More than likely it’s as big of a sham as any implied notion that Harris will see any more playing time (none) than he has over the last half of the season.

But it’s Notre Dame, and while it took some scrambling, the Irish appear to have successfully one-upped LSU’s cry for attention.

Notre Dame won’t even name its starter at the position until the Irish trot out for the first possession.

The White House is probably monitoring the situation.

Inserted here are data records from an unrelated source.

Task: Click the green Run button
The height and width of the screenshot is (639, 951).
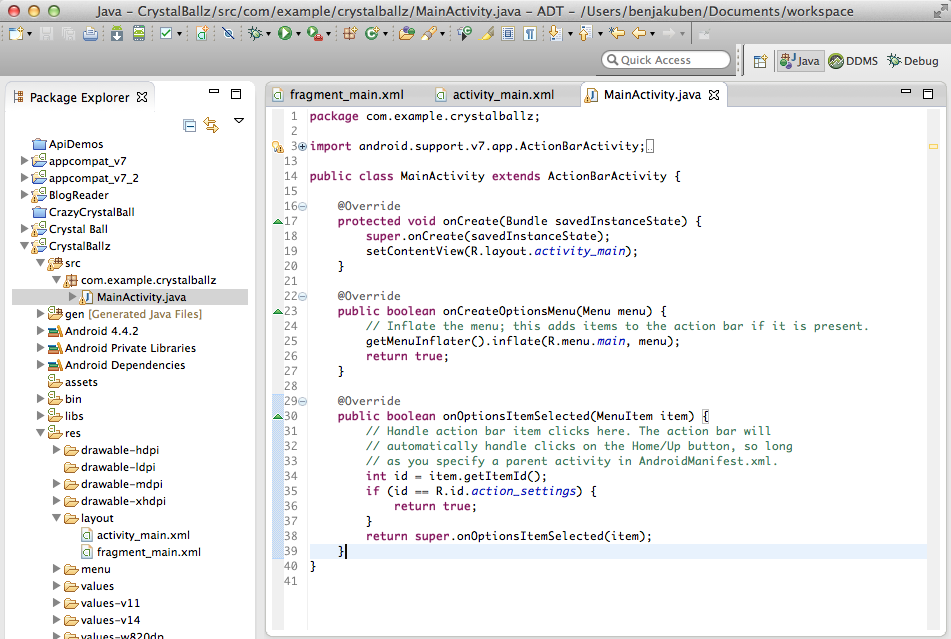Action: 284,34
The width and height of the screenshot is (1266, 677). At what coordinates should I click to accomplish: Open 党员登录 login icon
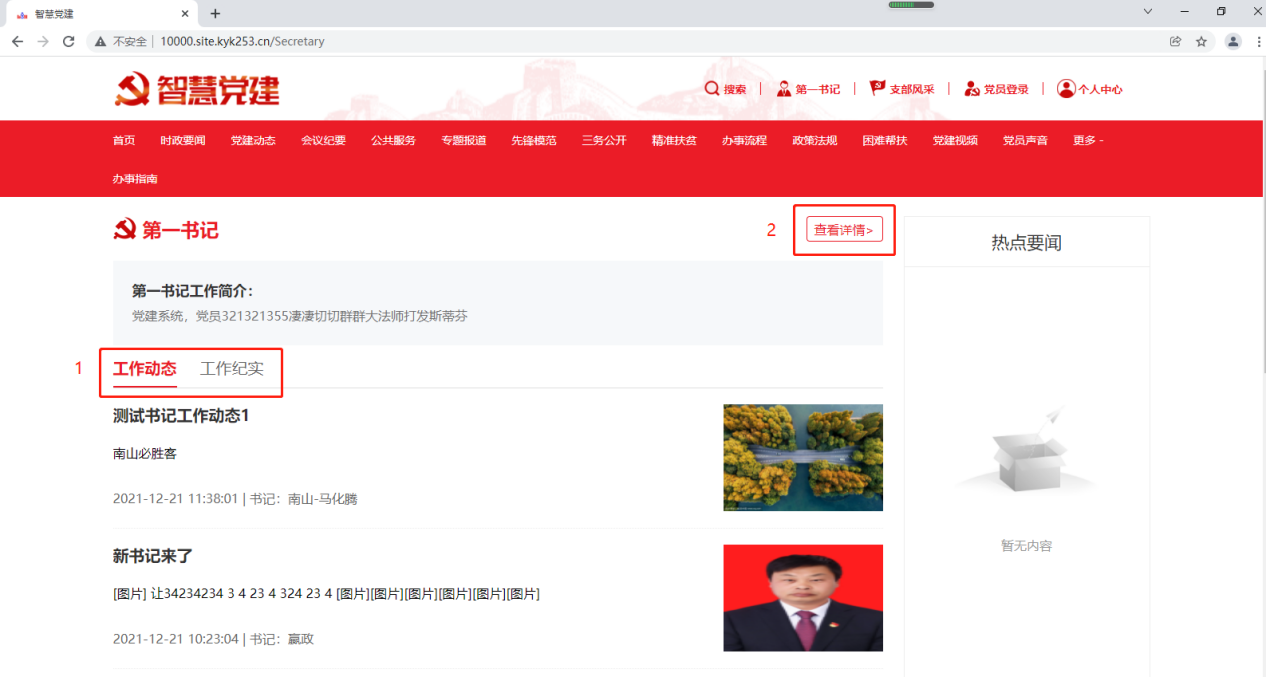971,89
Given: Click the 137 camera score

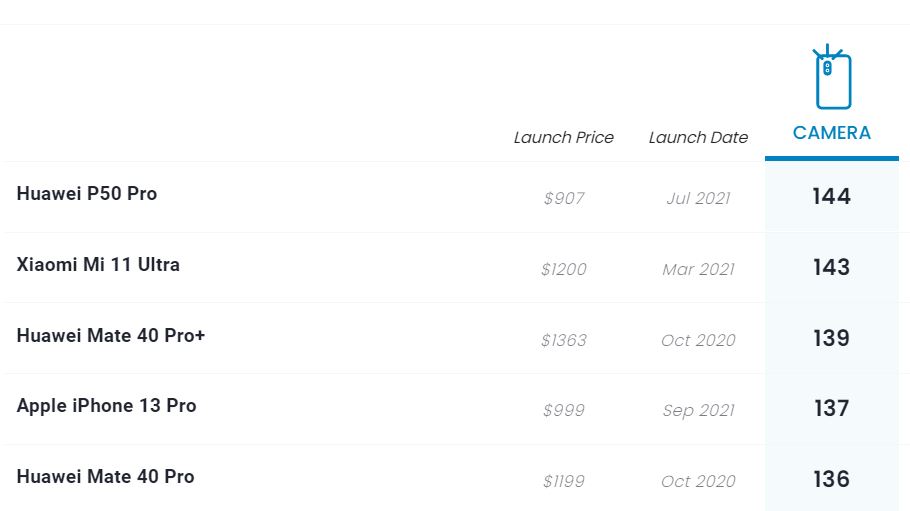Looking at the screenshot, I should (832, 408).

CNN and Entertainment Tonight are standing by.

Everett Golson or Malik Zaire.

On the surface, it doesn’t look like much.

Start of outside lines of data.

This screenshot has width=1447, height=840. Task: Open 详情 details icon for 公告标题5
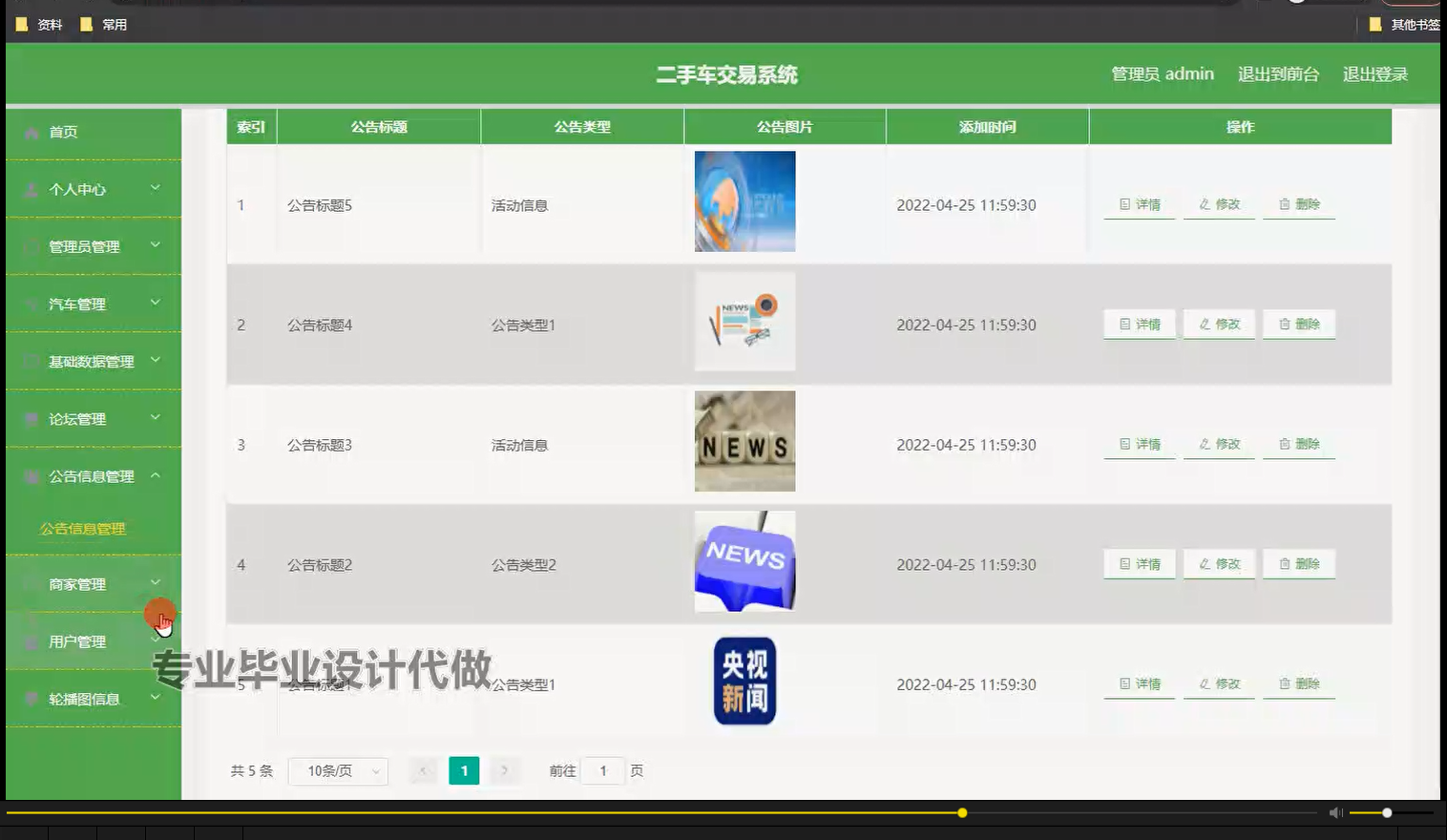[x=1124, y=203]
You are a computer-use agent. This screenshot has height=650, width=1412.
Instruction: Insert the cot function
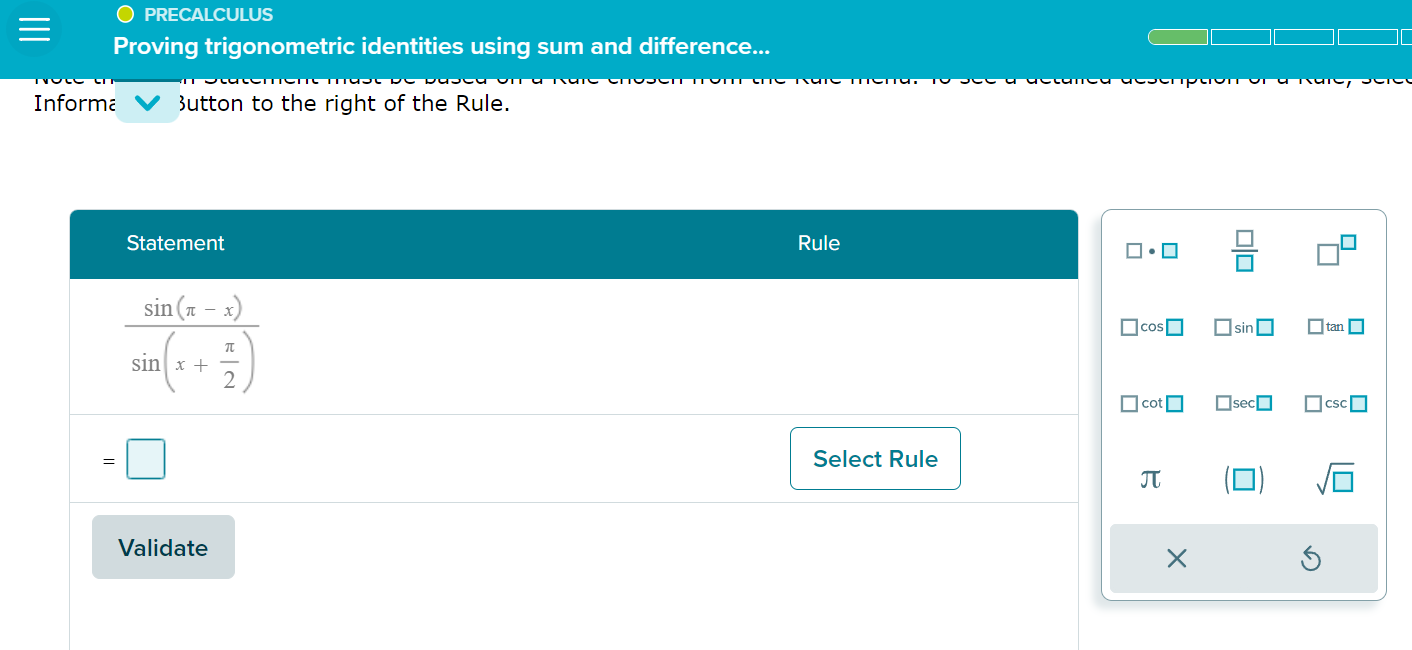tap(1151, 403)
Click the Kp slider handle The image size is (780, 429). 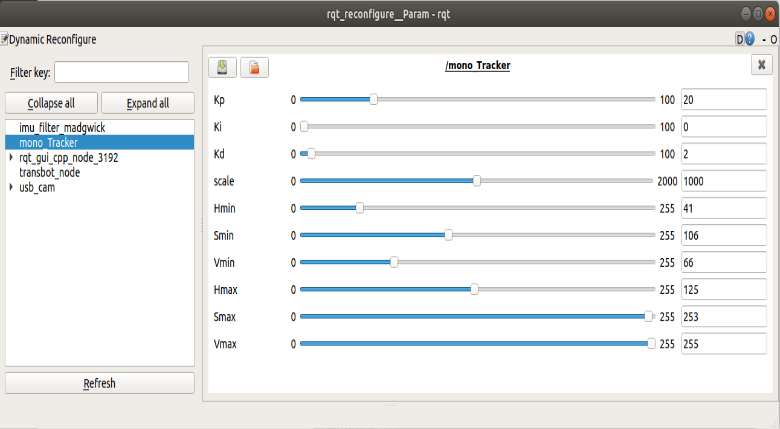click(x=374, y=100)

Golson, the starter two years when the Irish were crunched up by Alabama for the BCS national championship, was forced to sit out last season when he ran afoul of school policy.

But he did his due penance, was back this year, and in fact started all 12 of the 7-5 Fighting Irish’s games.

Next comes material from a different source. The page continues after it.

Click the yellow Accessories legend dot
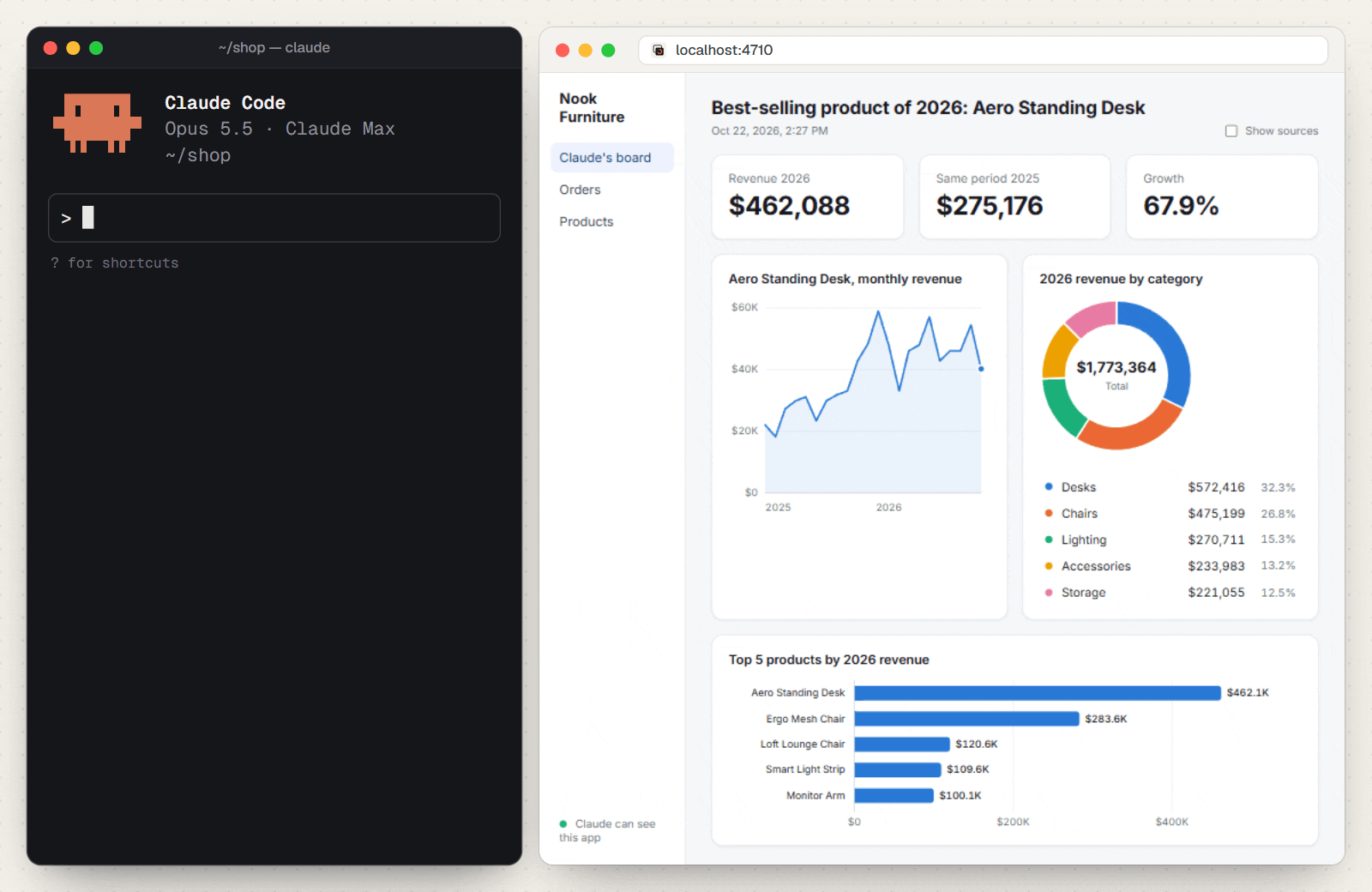 [1048, 566]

Even had Florida State on the ropes for a spell until the Irish provided a textbook example of offensive pass interference. He was on the watch lists for some of the big awards.

So what’s the big deal?

Why are the Irish playing coy and threatening to start Zaire? He’d never thrown a college pass until Notre Dame’s last game, and he didn’t exactly light up Southern Cal. He still hasn’t thrown a touchdown pass.

Yet, head coach Brian Kelly has even turned the indecision into a knock-knock joke.

It has become such an obsession with the media that cover Notre Dame that there seems to be no other story line.

Every Irish player gets the question — and they stay mum, insisting they don’t know (and if they did, and they told you, they’d have to kill you).

Kelly doesn’t want that, of course. Hence the knock-knock joke.

Who’s there?

Finally Kelly told everybody, with a wink, that he’d knock once if it was Golson, knock twice it was Zaire.

Or maybe it was the other way around. Anyway, it got a lot of belly laughs.

Kelly may or may not have reached his breaking point with Golson in the Irish’s 49-14 loss to Southern Cal.

Golson was fine early in the season, when Lou Holtz was proclaiming the Irish the nation’s No. 1 team, but his rocky second half mirrored Notre Dame’s slide from 6-0 to dropping five of its last six games.

Or did it?

True, Golson had become a turnover machine over the second half.

But when he threw an interception and lost a fumble against USC, it gave 22 turnovers for the season, 14 interceptions, eight lost fumbles. Kelly called on Zaire, whose 9-of-20 performance out of the bullpen was apparently enough to spark a full-blown debate which has raged all through December.

Or perhaps a smoke screen.

The Irish’s real problem, it appears, was an injury-depleted defense that gave up 30 or more points in its last seven games, which has to look appetizing even to LSU’s quarterback situation.

Three key starters are out of sick bay and back for tomorrow’s bowl game, but the less anybody talks about that, apparently, the better for Kelly.